### ABOUT THIS TASK
Each entry below should be given again exactly; the pictures stay out.

---- THE RECORDS

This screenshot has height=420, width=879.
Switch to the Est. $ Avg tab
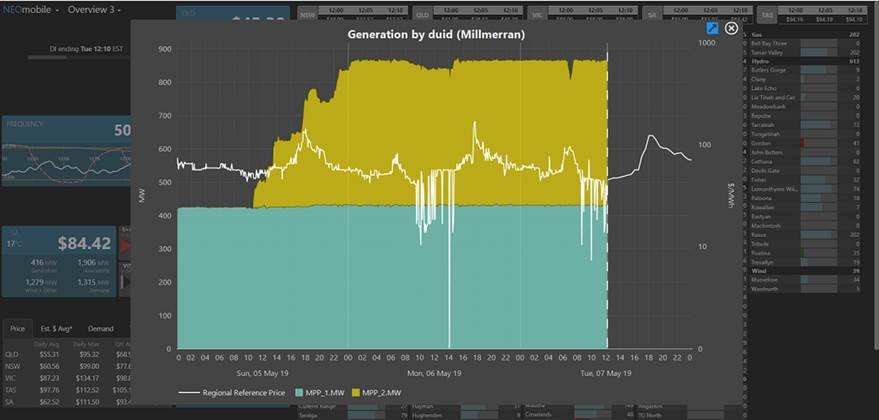point(60,328)
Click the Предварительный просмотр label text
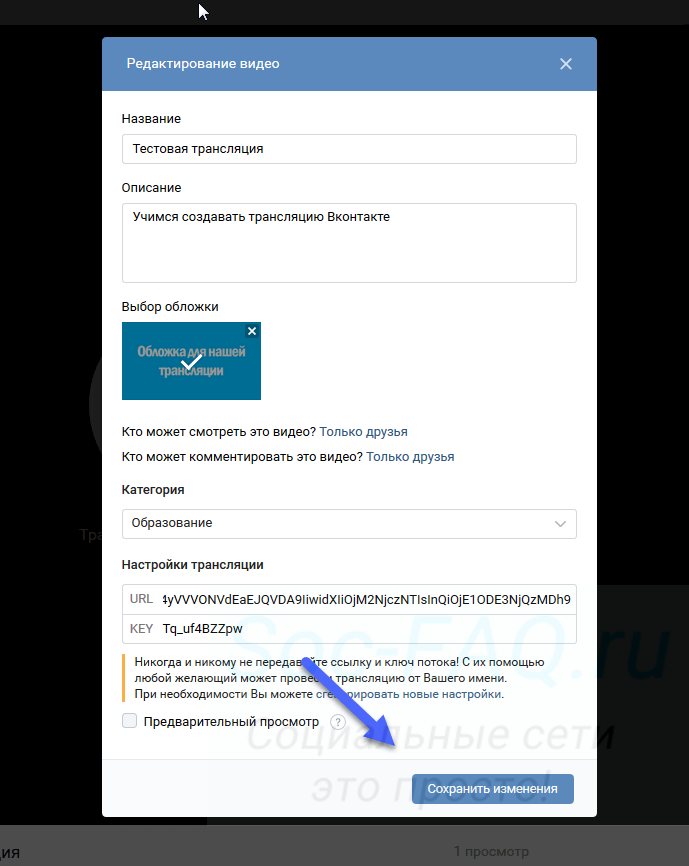The height and width of the screenshot is (866, 689). (231, 722)
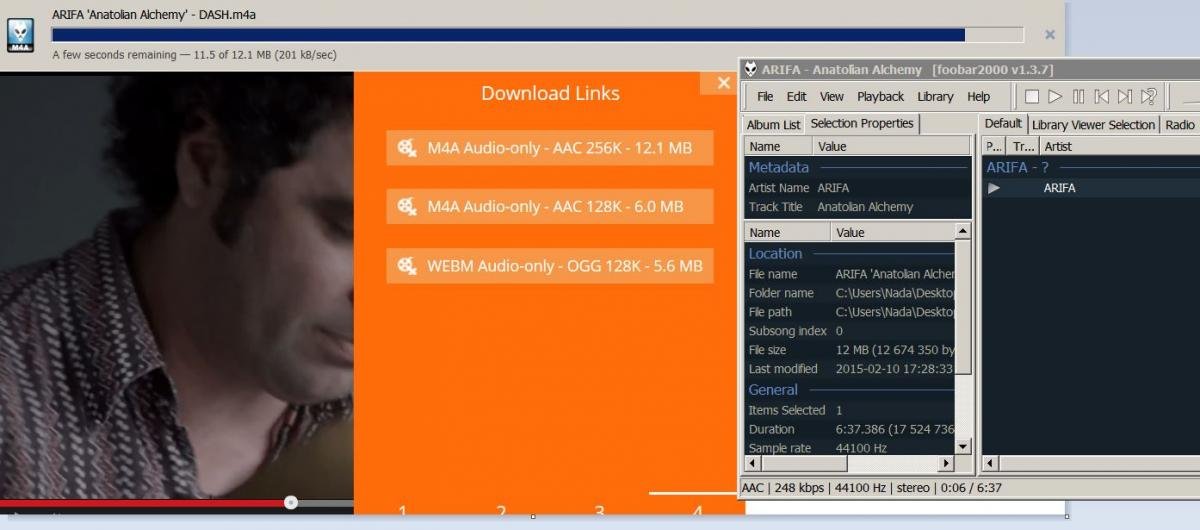Open the Playback menu
Viewport: 1200px width, 530px height.
point(880,97)
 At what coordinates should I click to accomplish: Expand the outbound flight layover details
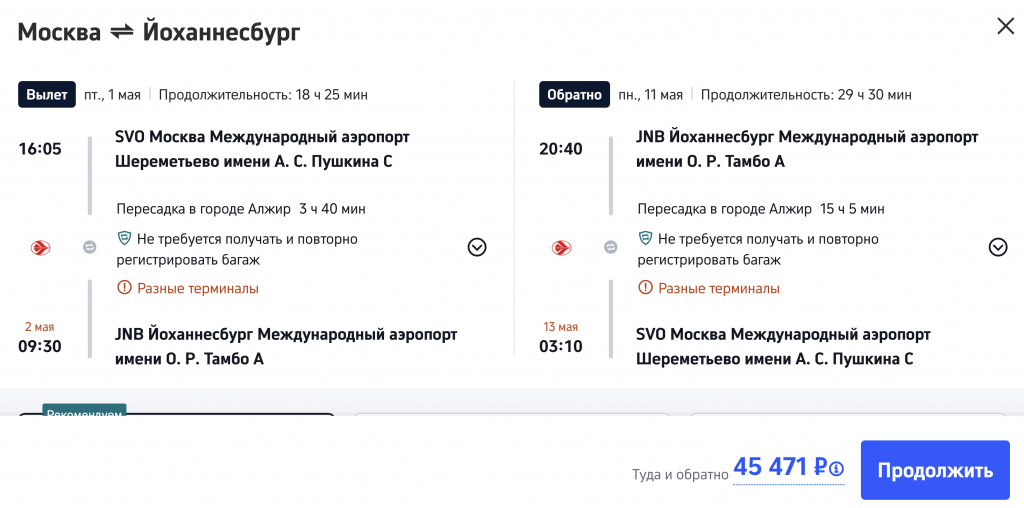[x=477, y=247]
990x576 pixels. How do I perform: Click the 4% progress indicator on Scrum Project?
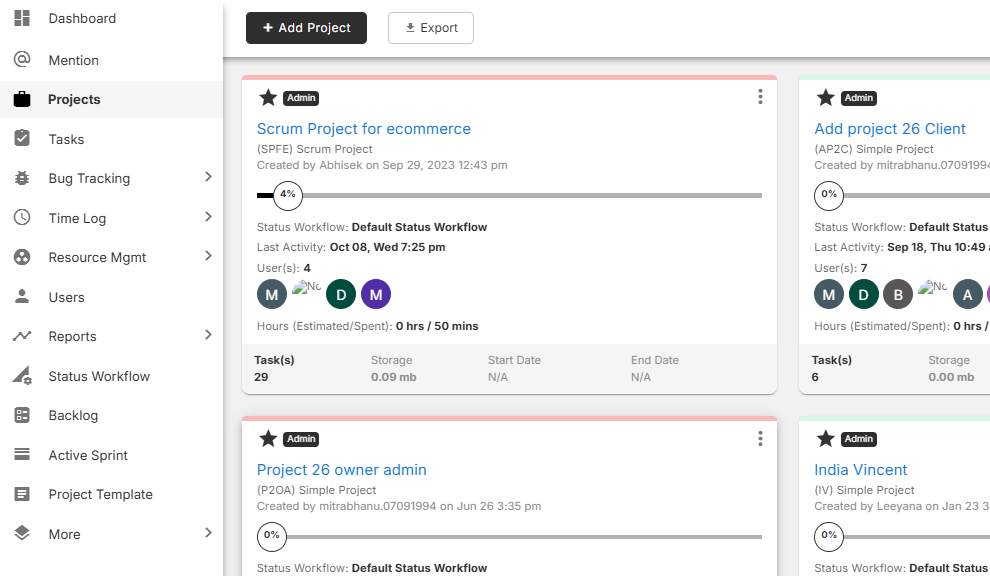pyautogui.click(x=288, y=194)
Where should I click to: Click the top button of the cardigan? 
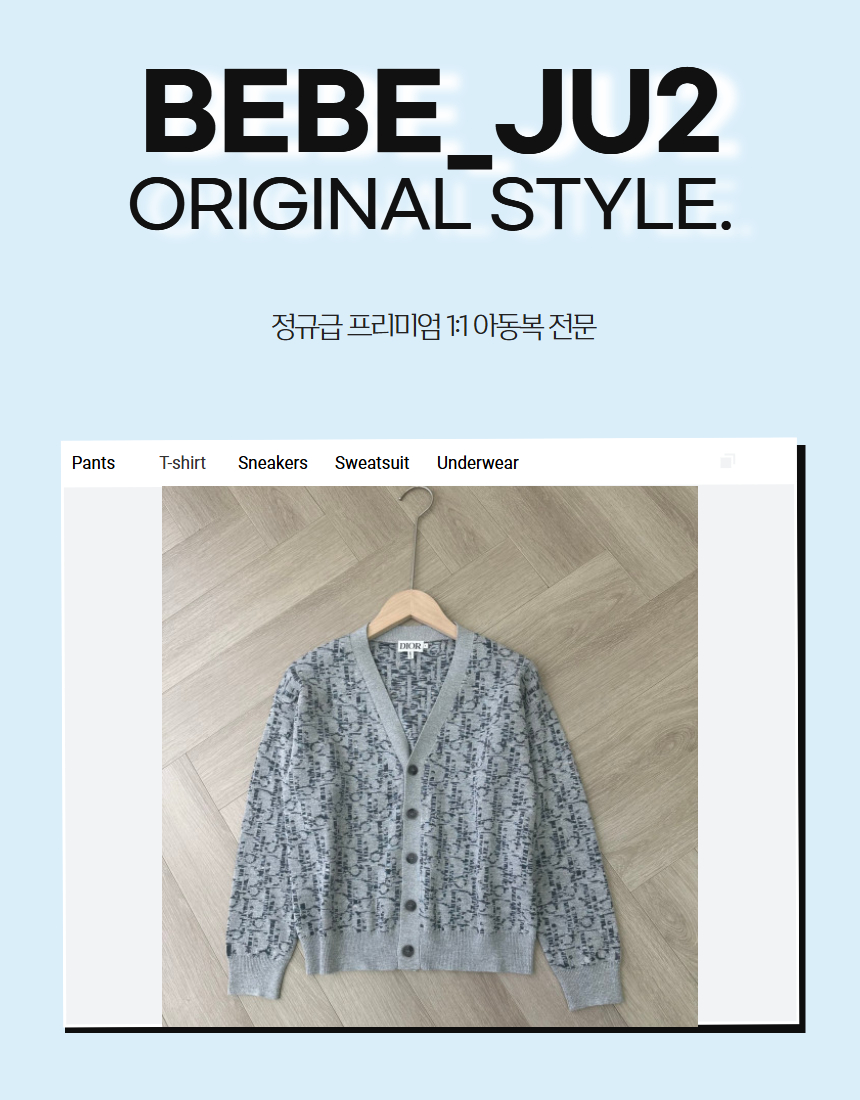click(412, 770)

--------

### ANSWER FOR THE TASK
This screenshot has height=420, width=879.
Switch to the Est. $ Avg tab
point(60,328)
Click the Предварительный просмотр label text
The height and width of the screenshot is (866, 689). (231, 722)
Open the Playback menu
Viewport: 1200px width, 530px height.
point(880,97)
 At what coordinates should I click to accomplish: Expand the outbound flight layover details
[x=477, y=247]
990x576 pixels. How do I perform: Click the 4% progress indicator on Scrum Project?
pyautogui.click(x=288, y=194)
Where should I click to: Click the top button of the cardigan? 
click(412, 770)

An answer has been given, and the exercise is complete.